A controversial drug that treats the early stages of Alzheimer’s disease might become the first medication for the disease in 17 years to win regulatory approval.
Biogen Inc. said it plans to submit a regulatory filing for its aducanumab drug early next year — bringing it back into play seven months after the company appeared to abandon the drug by halting clinical trials.
“If approved, aducanumab would become the first therapy to reduce clinical decline in Alzheimer’s disease,” according to a slide from the company’s Oct. 22 earnings presentation. Biogen has said that the renewed support of aducanumab comes from a new analysis of a larger dataset of patients who were exposed to higher doses of the drug.
Approval may come down to the decisions of eight people sitting in a suburban hotel ballroom, members of an FDA advisory board known as the Peripheral and Central Nervous System Drugs Advisory Committee, according to StatNews.

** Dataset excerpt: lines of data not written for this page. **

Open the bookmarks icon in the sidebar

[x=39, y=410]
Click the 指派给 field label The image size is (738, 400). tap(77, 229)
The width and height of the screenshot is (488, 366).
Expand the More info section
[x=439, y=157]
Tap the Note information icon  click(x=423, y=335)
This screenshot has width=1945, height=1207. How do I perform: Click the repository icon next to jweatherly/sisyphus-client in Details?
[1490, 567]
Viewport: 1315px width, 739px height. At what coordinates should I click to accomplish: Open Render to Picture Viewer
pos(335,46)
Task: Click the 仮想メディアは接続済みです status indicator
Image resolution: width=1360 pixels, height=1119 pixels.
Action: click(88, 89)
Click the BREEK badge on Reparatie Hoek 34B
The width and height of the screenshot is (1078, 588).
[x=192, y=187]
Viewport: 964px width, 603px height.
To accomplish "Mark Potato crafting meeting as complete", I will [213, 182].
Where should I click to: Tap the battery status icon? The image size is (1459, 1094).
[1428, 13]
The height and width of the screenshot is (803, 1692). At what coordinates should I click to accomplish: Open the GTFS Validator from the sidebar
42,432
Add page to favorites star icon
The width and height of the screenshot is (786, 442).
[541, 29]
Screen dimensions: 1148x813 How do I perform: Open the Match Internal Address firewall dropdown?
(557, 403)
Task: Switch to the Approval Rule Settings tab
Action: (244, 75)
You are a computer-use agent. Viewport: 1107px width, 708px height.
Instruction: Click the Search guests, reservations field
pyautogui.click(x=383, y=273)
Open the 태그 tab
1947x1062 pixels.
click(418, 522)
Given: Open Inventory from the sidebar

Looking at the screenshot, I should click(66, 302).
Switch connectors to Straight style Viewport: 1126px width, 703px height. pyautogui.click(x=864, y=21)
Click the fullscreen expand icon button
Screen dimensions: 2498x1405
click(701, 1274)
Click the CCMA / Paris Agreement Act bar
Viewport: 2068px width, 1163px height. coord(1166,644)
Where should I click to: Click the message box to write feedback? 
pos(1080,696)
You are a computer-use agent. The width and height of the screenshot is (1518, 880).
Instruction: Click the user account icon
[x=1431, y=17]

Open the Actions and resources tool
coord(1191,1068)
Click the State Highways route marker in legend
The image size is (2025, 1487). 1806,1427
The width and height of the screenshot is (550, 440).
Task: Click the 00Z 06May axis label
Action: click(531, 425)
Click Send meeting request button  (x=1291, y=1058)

Whether the FDA chooses to convene the advisory panel, and the position members subsequently take, could be telltale signs in determining if the FDA will go on to approve the drug, even though the group’s recommendations aren’t binding, StatNews reported.
Critics point to Biogen’s speedy reversal on the drug and assert that the company is misreading the results of its own clinical trials.
“Patients who received aducanumab experienced significant benefits on measure of cognition and function such as memory, orientation and language,” according to the company’s Oct. 22 statement. “Patients also experienced benefits on activities of daily living including conducting personal finances, performing household chores such as cleaning, shopping and doing laundry and independently traveling out of the home.”
- The FDA’s last Alzheimer’s drug approval was in 2003.
- The FDA amended guidelines for Alzheimer’s drug approvals last year, saying it would consider clearing treatments for early-stage medications based on cognitive benefit alone, rather than cognition and function.